As we move through life—

with lovers, friends, animals, work, practice, nature—

the information is always there.

The truth is already speaking.

What it takes is courage.

Courage to trust what we feel.

Courage to act on our inner knowing.

Courage to stay awake.

Tuning into the nervous system is the doorway to radical transformation.

Stay awake…Stay present … Stay in your body… The body never lies…

1. The “Be Nice” Boundary

Looks like: Smiling when we want to scream. Agreeing to things we don’t want. Avoiding truth so we won’t be “too much.”

Rooted in: Fear of being rejected, seen as difficult, or unlovable.

Shadow belief: “If I’m nice and easy, I’ll be chosen.”

What’s really happening: We are abandoning our own truth to maintain approval.

Healthy reframe… (there is actually a beautiful neurological process I help to guide my clients to find their own reframe of their own belief…this is just an example …)

Being loving doesn’t mean being silent. Being kind doesn’t mean being available for everything.

2. The “Love Means Forgiveness” Boundary

Looks like: Forgiving over and over without repair or accountability. Staying in relationships that harm us because “everyone’s wounded.”

Rooted in: Misuse of spiritual teachings about unconditional love.

Shadow belief: “If I love enough, they’ll change.” or “Forgiveness makes me a good person.”

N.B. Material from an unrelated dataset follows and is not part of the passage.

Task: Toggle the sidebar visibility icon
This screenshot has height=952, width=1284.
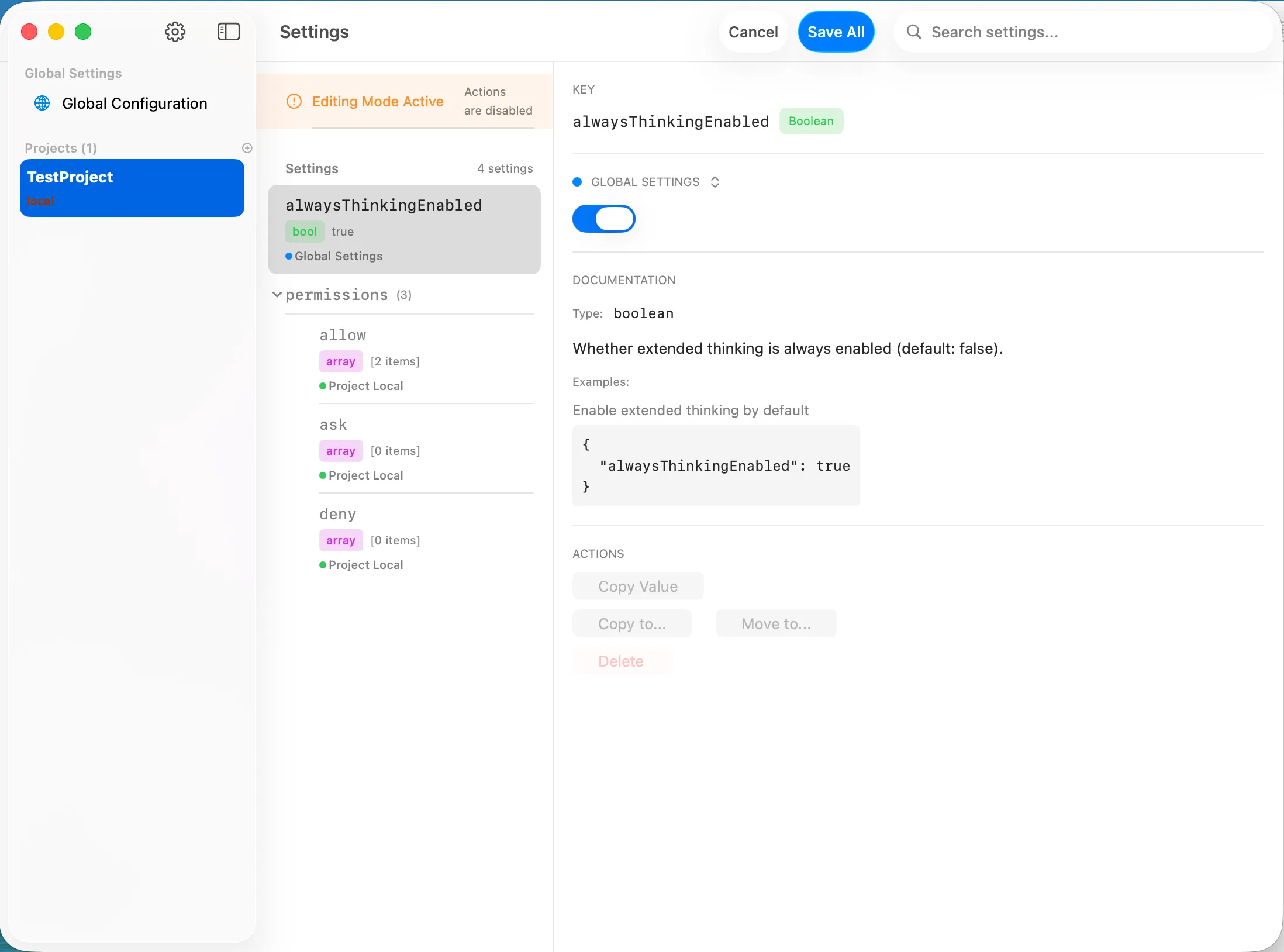Action: (x=228, y=32)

What’s really happening: We are bypassing our rage, pain, and sacred “no” in the name of being spiritual.

Healthy reframe: Love includes boundaries. Forgiveness doesn’t require reunion or tolerating mistreatment.

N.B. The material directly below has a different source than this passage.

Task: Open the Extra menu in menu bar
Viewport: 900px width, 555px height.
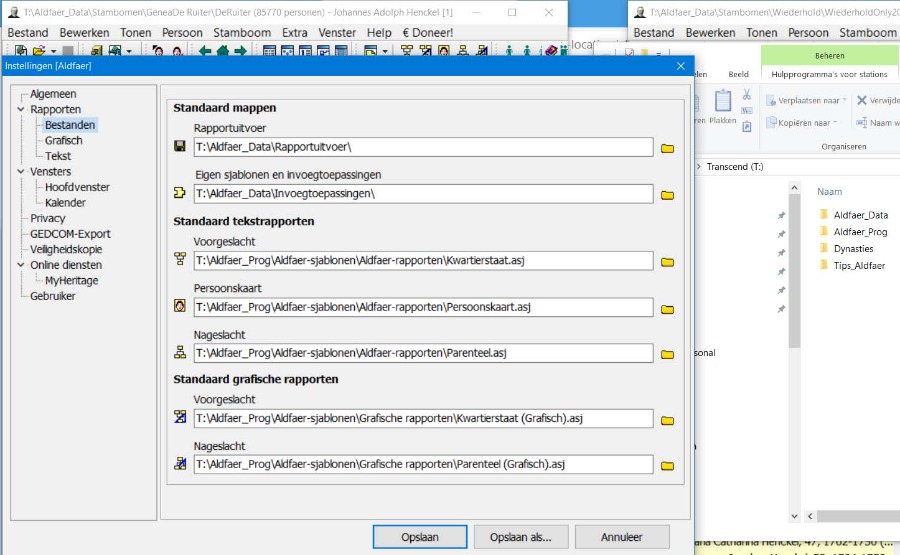Action: click(294, 32)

3. The “Chosen One” Boundary

Looks like: Dimming our power to be palatable. Tolerating crumbs to stay in connection. Overgiving so they’ll stay.

Rooted in: Old wounds of unworthiness, childhood abandonment, patriarchal dynamics.

Shadow belief: “If I just love harder, I’ll finally be picked.”

What’s really happening: We are making someone else’s recognition the source of our value.

Healthy reframe: I choose myself first. Being chosen by someone else isn’t proof of my worth.

4. The “Spiritual High Road” Boundary

Looks like: Avoiding hard conversations to stay “in love.” Pretending to be above conflict. Denying our anger.

Rooted in: A fear of being “low vibe” or “unenlightened” if we express pain or hold someone accountable.

Shadow belief: “If I were really spiritual, I’d just let it go.”

What’s really happening: We are spiritually bypassing our body’s truth and betraying our deeper self.

Healthy reframe: Wholeness includes rage, grief, and fierce truth. Spirituality is not suppression.

5. The “Caretaker Boundary”

Looks like: Feeling responsible for other people’s feelings. Over-explaining your “no.” Absorbing their discomfort to avoid guilt.

Rooted in: Conditioning to be the emotional container for others.

Shadow belief: “If they’re upset, I did something wrong.”

What’s really happening: We are leaking our energy trying to manage their emotional state.

Healthy reframe: I can be kind without self-erasure. I’m not responsible for how others respond to my truth.

This will change your “everything” in life!!